采用 SPSS 20.0 統計學軟件對數據進行統計分析。 計量資料采用“均數±標準差”表示,組間均數比較采用t檢驗 。 以P<0.05 為差異有統計學意義。

2 結果

2.1 干預前后兩組患者的主要照顧者社會支持量表評分比較

干預前,觀察組和對照組社會支持評分比較差異無統計學意義(P>0.05);干預后,觀察組社會支持評分高于對照組,組間比較差異有統計學意義(P<0.05),見表3。

表3 干預前后兩組照顧者社會支持評分的比較(分)

2.2 干預前后兩組患者主要照顧者Herth希望指數評分比較

干預前,兩組Herth希望指數評分比較差異無統計學意義(P>0.05);實施團體心理干預活動后,觀察組Herth希望指數評分高于對照組,差異有統計學意義(P<0.05),見表4。

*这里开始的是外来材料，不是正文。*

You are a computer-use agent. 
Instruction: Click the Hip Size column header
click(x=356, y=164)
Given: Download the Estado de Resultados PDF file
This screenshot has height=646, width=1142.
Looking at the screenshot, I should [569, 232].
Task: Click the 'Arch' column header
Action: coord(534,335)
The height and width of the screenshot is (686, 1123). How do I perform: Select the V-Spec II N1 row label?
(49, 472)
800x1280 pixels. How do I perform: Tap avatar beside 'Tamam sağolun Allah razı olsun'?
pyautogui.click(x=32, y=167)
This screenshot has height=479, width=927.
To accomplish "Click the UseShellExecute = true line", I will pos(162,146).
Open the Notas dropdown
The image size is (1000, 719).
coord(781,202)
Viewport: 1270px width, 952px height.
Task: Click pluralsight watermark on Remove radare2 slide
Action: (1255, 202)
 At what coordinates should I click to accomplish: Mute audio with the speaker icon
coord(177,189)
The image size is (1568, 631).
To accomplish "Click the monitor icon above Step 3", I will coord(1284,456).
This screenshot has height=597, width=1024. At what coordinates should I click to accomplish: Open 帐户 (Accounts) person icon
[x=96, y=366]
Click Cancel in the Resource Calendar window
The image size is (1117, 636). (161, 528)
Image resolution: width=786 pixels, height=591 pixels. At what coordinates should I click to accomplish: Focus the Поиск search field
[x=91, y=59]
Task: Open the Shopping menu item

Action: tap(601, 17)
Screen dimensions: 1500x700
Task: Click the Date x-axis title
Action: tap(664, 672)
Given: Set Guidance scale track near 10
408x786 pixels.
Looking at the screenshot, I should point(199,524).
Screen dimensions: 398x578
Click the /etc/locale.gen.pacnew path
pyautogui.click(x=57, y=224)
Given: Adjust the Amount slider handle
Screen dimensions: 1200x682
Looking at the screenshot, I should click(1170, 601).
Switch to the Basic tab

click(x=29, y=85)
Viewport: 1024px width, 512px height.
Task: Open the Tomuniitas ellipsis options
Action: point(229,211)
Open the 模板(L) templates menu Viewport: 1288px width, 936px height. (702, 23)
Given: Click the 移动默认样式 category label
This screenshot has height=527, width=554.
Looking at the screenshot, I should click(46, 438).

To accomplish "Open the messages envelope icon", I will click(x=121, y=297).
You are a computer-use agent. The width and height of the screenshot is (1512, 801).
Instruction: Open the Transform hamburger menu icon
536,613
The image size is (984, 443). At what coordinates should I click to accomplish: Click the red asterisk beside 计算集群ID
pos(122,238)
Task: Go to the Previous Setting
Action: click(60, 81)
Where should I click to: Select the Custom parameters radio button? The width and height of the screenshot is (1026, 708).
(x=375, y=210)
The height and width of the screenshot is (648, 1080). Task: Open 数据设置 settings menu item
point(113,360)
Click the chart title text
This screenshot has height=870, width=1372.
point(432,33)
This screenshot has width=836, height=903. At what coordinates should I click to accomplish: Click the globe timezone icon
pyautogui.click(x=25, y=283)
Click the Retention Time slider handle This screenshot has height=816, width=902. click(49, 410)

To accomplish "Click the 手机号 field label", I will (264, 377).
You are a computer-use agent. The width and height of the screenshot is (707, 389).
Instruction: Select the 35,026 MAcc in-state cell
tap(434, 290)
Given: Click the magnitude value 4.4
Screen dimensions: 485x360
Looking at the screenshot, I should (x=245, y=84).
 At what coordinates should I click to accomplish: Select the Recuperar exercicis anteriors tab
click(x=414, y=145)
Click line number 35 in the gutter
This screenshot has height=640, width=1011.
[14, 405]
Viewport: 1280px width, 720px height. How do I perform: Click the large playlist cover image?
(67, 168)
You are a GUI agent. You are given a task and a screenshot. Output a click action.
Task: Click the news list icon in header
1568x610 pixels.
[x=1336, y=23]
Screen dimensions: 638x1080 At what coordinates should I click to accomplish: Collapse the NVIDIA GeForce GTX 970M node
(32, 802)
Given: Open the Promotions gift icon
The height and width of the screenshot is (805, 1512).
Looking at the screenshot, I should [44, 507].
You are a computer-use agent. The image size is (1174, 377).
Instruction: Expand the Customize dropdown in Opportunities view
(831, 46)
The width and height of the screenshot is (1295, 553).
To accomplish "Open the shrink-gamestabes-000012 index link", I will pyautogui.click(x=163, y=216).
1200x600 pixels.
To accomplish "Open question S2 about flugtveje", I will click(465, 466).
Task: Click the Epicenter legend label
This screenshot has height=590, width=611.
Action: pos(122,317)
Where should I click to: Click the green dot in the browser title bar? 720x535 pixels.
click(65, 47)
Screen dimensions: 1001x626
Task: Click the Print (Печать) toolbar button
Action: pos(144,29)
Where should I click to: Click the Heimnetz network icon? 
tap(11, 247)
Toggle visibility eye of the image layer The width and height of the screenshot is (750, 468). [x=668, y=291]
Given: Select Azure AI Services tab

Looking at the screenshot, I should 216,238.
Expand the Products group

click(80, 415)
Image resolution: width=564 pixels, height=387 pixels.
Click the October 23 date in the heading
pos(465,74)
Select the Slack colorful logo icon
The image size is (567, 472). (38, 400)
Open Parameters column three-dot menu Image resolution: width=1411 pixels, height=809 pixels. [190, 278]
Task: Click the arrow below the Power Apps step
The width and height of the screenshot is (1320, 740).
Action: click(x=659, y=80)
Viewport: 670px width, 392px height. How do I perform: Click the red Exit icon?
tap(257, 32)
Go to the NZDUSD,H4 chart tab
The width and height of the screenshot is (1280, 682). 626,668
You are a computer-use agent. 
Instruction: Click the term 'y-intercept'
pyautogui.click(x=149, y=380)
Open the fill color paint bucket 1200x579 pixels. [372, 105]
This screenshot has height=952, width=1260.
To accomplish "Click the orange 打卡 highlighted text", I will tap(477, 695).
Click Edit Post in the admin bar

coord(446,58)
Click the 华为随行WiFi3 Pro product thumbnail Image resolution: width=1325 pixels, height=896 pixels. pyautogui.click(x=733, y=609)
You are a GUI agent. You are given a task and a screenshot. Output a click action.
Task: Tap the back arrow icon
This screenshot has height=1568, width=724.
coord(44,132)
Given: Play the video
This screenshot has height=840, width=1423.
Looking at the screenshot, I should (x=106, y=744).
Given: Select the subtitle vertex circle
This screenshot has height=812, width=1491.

表4 干預前后兩組照顧者Herth希望指數評分的比較(分)

2.3 干預前后兩組患者主要照顧者焦慮及抑郁評分的比較

干預前,兩組焦慮及抑郁評分比較差異無統計學意義(P>0.05);干預后,觀察組焦慮、抑郁評分低于對照組,組間比較差異有統計學意義(P<0.05),見表5。

表5 干預前后兩組照顧者焦慮及抑郁評分的比較(分)

3 討論

隨著疾病的進展,惡性腫瘤患者會出現不同程度的負面情緒,如恐懼、焦慮和抑郁等[14-15]。晚期惡性腫瘤患者實施治療的根本目的不再是延長生命,而是使生命保持盡可能的舒適和有意義,以追求生命的廣度和深度,使患者和家屬獲得最好的生活質量[16]。患者的生活質量與照顧者的照顧負擔成正比[17],主要照顧者作為晚期惡性腫瘤患者的主要家庭支持系統,臨床醫護人員不應局限于患者的醫治與護理,而應更多關注照顧者的心理健康,促進家庭功能成功適應,從而提高家庭支持程度,提高患者的生活質量。

由于惡性腫瘤患者客觀上的難以治愈和死亡的不可避免,患者的主要照顧者與患者一樣被負面情緒所困擾,但卻很少被關注和支持。團體心理干預具有目的明確、同質化、節省人力等優勢,被廣泛應用于臨床和研究中,具有良好的社會效益。團體心理干預前,本研究團隊收集了兩組主要照顧者年齡、性別、文化程度、婚姻狀況、職業等一般資料,兩組間差異無統計學意義。在輔導小組的合作下,本研究構建了一個相互支持、接納、分享和宣泄的團體,組員在團體活動中,增加了團隊合作的機會,培養組員彼此之間的合作與溝通。結果顯示:團體心理干預后,觀察組社會支持、Herth希望指數評分高于對照組,團體心理干預有助于提高照顧者的社會支持水平和希望指數。希望是個人在受外界刺激時一種內心潛在的正向期待和渴望,良好的社會支持和積極的應對方式有助于個體發現自身的問題,并尋求有效的解決方法,解決問題的成就感有助于增強自我的信心[18]。本研究結果提示通過團體心理干預有助于幫助照顧者相互分享和支持,建立正確的認知,化解疑惑,通過專業的心理指導,提高社會支持水平,進而幫助照顧者解決問題,樹立信心和提升生活的希望。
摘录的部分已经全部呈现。